One especially rewarding aspect of the Open University MA course in Creative Writing is the chance to make a sideways swerve into another writing form. So, for example, poets can try their hands at fiction for a term, and non-fiction writers discover the different rhythms and possibilities of scriptwriting.
As a fiction writer turned playwright who’s also had a go at song lyrics, this cross-genre exploration is dear to my heart. Each writing world has its own concepts, and I’ve learned so much from each.
In particular, dramatic techniques from live drama have transformed my relationship with writing and editing. Concepts such as beats, reversals, ritual, status and transformation; thinkers like Stanislavski, Goffman, Berne and Bachelard have so much to offer fiction writers, especially when it comes to shape and deep structure. After years of evangelising about the powerful concepts of drama to writers of all persuasions, I decided to compile them into a book.
Dramatic Techniques for Creative Writers covers the ground I wish I’d known about when starting out as a playwright. It’s an eclectic mix of techniques to power up your writing and make your storytelling bolder, more engaging, and more compelling.
Why are dramatic techniques so powerful? Because they’ve been test-driven for centuries in front of unforgiving live audiences. They’ve passed many other filters, too, before a word you’ve written reaches an audience – actors, director, producer and your own experience of living, breathing language in the amplifying echo chamber of the rehearsal room. So as a playwright, you undergo (in some case, endure!) full-on, experiential, fast-track learning about flow, rhythm, engagement, and so much else.
Here are a few of the dramatic storytelling tools I’ve drawn on in my fiction:
Spatial thinking
How do you establish your written world? Is it inside or outside your narrator’s head, or somewhere between? What broad brush-strokes are needed to make the context clear?
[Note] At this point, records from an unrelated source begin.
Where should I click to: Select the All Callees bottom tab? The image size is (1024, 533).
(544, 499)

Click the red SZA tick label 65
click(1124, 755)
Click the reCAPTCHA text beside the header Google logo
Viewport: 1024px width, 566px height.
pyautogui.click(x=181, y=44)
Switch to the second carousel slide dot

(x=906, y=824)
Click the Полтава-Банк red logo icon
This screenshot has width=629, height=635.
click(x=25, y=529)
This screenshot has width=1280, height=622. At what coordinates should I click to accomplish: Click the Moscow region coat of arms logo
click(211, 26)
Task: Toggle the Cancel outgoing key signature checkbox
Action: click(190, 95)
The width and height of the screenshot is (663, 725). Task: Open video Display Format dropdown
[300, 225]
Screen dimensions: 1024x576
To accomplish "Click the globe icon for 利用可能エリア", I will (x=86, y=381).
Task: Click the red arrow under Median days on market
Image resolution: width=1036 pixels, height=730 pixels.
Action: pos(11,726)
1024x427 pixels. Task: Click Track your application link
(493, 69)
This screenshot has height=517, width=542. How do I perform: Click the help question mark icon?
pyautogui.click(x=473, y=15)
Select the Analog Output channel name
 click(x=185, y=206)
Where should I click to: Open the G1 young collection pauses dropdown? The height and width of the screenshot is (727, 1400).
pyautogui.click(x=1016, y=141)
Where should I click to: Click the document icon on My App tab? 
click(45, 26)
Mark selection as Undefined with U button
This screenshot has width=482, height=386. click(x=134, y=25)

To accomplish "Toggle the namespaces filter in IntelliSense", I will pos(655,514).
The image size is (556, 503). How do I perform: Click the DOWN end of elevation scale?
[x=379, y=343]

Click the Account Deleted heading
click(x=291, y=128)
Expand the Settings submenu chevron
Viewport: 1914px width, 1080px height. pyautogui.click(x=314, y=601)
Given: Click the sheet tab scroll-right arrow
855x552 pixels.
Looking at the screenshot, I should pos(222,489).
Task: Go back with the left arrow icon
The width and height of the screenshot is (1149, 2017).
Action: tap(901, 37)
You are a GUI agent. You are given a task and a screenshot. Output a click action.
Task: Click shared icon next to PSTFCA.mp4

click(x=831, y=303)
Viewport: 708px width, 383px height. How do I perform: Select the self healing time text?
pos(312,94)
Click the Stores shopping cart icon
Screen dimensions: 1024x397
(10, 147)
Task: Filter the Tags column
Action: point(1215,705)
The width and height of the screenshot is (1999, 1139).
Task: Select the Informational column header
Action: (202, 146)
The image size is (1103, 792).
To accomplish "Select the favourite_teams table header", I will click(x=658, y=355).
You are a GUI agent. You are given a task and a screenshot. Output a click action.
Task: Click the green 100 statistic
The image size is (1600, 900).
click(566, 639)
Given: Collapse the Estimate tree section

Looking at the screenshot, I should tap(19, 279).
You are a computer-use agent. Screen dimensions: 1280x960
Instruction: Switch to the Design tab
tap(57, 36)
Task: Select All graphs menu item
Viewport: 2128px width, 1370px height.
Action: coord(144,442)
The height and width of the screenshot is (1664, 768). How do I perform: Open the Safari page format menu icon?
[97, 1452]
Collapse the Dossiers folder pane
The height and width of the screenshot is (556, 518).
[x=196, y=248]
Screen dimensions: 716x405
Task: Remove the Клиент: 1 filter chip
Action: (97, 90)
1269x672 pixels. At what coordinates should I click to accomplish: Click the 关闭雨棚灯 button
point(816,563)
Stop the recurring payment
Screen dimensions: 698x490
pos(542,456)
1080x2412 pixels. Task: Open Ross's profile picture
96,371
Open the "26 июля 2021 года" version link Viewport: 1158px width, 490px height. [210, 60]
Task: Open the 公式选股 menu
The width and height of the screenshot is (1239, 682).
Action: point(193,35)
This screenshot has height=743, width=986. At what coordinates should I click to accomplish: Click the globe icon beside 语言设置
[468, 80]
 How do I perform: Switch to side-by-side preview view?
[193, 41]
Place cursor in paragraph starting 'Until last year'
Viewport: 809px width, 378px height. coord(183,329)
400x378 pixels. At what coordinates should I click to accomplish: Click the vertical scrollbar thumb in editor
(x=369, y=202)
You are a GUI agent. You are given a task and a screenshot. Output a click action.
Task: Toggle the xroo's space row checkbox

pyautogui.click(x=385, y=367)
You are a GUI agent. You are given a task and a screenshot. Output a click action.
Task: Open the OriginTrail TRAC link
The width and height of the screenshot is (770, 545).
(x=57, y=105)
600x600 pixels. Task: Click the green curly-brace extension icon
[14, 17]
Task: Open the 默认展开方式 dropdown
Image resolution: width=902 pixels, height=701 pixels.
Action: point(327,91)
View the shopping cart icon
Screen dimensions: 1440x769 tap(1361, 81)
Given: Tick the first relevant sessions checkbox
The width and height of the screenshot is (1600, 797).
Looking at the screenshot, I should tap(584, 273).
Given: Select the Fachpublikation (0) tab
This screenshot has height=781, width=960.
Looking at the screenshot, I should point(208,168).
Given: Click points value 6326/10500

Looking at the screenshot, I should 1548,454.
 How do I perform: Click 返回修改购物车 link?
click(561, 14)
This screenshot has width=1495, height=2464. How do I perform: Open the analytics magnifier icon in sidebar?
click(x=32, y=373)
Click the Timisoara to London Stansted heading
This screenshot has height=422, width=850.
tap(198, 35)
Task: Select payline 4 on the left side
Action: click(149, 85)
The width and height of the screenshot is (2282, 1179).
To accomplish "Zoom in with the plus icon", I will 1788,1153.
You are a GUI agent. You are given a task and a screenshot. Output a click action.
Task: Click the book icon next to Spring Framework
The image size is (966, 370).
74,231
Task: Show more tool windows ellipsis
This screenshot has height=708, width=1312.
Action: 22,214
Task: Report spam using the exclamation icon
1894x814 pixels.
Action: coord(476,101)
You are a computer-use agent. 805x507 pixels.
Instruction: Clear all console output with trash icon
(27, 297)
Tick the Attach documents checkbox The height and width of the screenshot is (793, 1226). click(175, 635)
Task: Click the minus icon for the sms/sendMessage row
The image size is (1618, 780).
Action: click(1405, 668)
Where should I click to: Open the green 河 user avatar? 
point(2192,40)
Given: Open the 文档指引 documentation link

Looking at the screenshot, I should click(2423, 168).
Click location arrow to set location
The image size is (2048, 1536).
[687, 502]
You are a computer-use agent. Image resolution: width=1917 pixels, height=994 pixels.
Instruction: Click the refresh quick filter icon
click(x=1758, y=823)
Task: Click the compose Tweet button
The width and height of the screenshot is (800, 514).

Transformations and reversals
In a story, something changes. On stage, that change is made visible. From… to… creates a strong narrative shape. How can you use transformation to create a bold story?
Powerful images
The central images in some of Shakespeare’s plays – Juliet / balcony, Hamlet/ skull, Bottom/ ass’s head – are so clear and simple that they translate into any culture, yet resonate with great complexity. Is your core visual image just as clear?
Performance as metaphor
Erving Goffman’s work shows how an audience makes people behave differently, responding to status, complex social roles, forming tribes, and so on. How can this be used to add layers and tension to your writing?
Dramatic actions
Characters with burning desires that are thwarted create knotty emotional complexity and strong stories. How can you use Stanislavski’s ideas on impulses and motivation to give your characters momentum?
Aside: it’s true that not all fiction writers need or want to use these techniques. Fiction can live in different and subtle spaces of the mind, and has its own concepts and creative vocabulary. But dramatic techniques read at a distance, and I find them a great help with bold writing decisions, especially when structuring a scene or mapping a story.
Jules Horne teaches on A363 and the Open University MA course and lives in Scotland.